Renda fixa não nos parece uma boa ideia no momento. Em nossa carta anual de 2021, falamos sobre os ciclos de juros e o desempenho da bolsa. Em resumo, os momentos de juros altos são os melhores para comprar ações, e não para investir em renda fixa, pois é quando os preços de ações estão mais atrativos. A proteção contra a inflação também não é tão eficiente em renda fixa, mesmo nos títulos pós fixados ou híbridos (ajustados pelo IPCA), pois há o risco da imprecisão do indicador oficial da inflação. Alguns investidores de peso têm falado que “cash is trash”. Eles se referem ao risco de corrosão do valor real do dinheiro, ao qual estaríamos expostos se deixássemos mais dinheiro em renda fixa. Ou seja, o ideal agora é investir em ativos reais (incluindo ações).

Fundos imobiliários parecem baratos, em relação aos preços históricos e imóveis preservam seu valor em ambientes inflacionários, mas esses fundos ficaram atrativos principalmente pela alta dos juros, mesma razão pela qual as ações também estão baratas. Comparando o retorno potencial dessa alternativa com o das ações que já identificamos, as ações nos parecem ter retornos potenciais bastante maiores do que os fundos imobiliários, logo não haveria vantagem em alocarmos capital nessa classe de ativos neste momento.

Conclusão

Optamos por manter a estratégia de gradualmente ir alocando nosso caixa, que hoje está perto dos 10% do patrimônio do fundo, em bons negócios.

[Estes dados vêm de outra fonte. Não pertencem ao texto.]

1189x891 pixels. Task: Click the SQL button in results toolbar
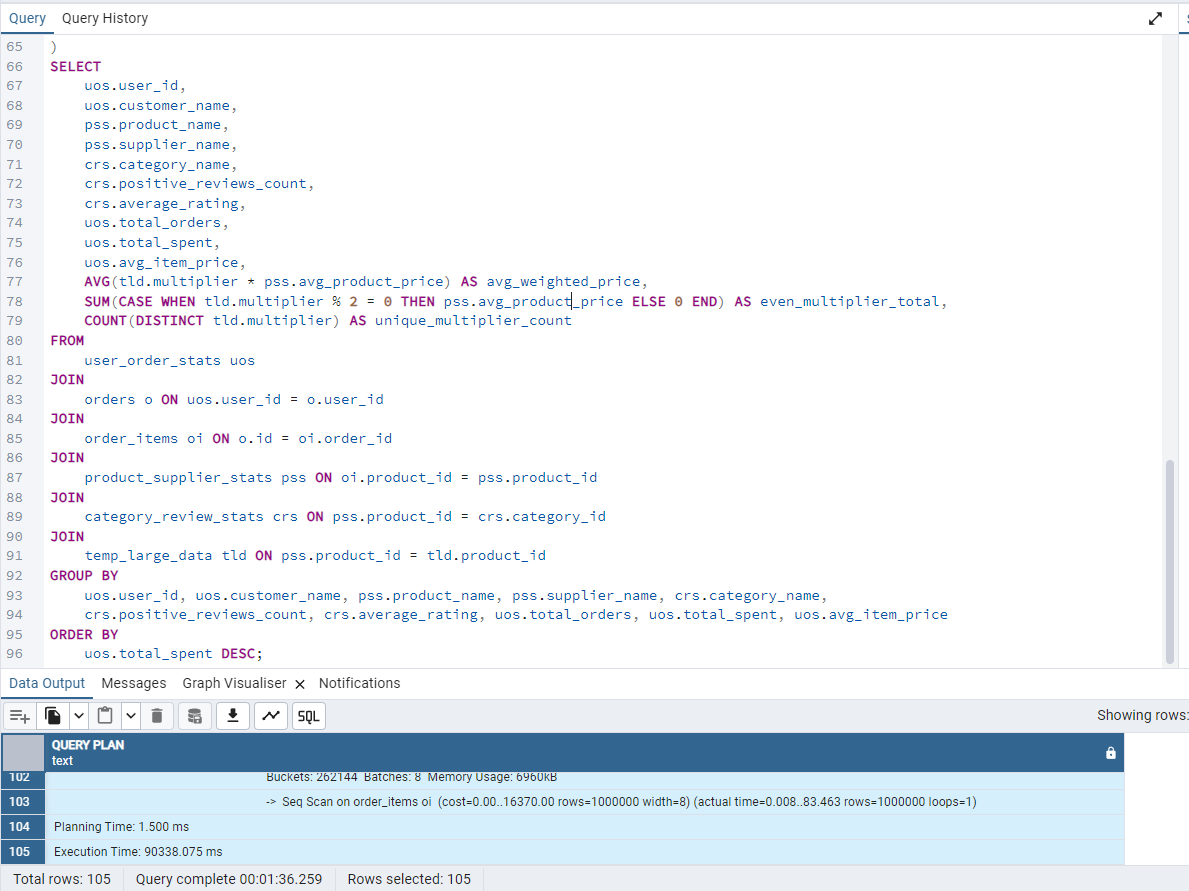tap(309, 716)
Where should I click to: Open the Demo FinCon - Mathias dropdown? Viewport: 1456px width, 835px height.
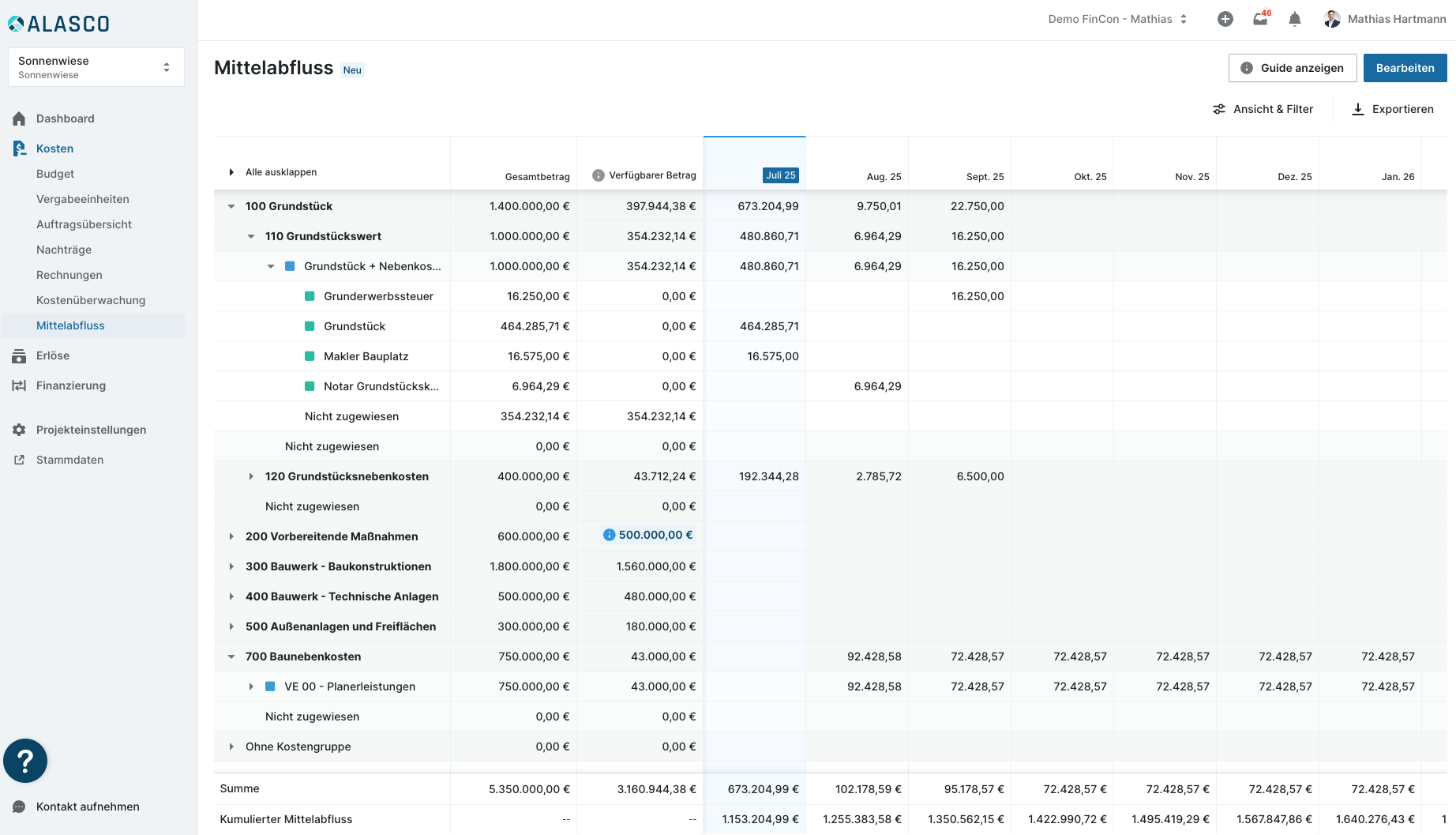[1116, 19]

Poder de precificação sempre foi um critério importante para nós, pois tem uma correlação forte com a qualidade e sustentabilidade dos negócios. Assim, boa parte de nossas empresas investidas deve continuar bem, mesmo sob inflação alta. Algumas delas estão expostas a um risco maior de perder demanda se a inflação for muito alta por um período longo, mas esse risco é em boa medida compensada por estamos comprando ações destes negócios a preços muito atrativos, com uma margem de segurança atipicamente alta.

Seguimos confiantes com nossas teses, e expressamos esta confiança com nosso próprio capital. Os sócios do Ártica e profissionais de nosso time de Asset Management estão entre as pessoas que mais investiram no Ártica Long Term FIA ao longo deste ano. Pretendemos continuar realizando novos aportes ao longo dos próximos meses, seguindo nossa tradicional estratégia de fracionar os aportes ao longo do período que entendemos como uma boa época para investir.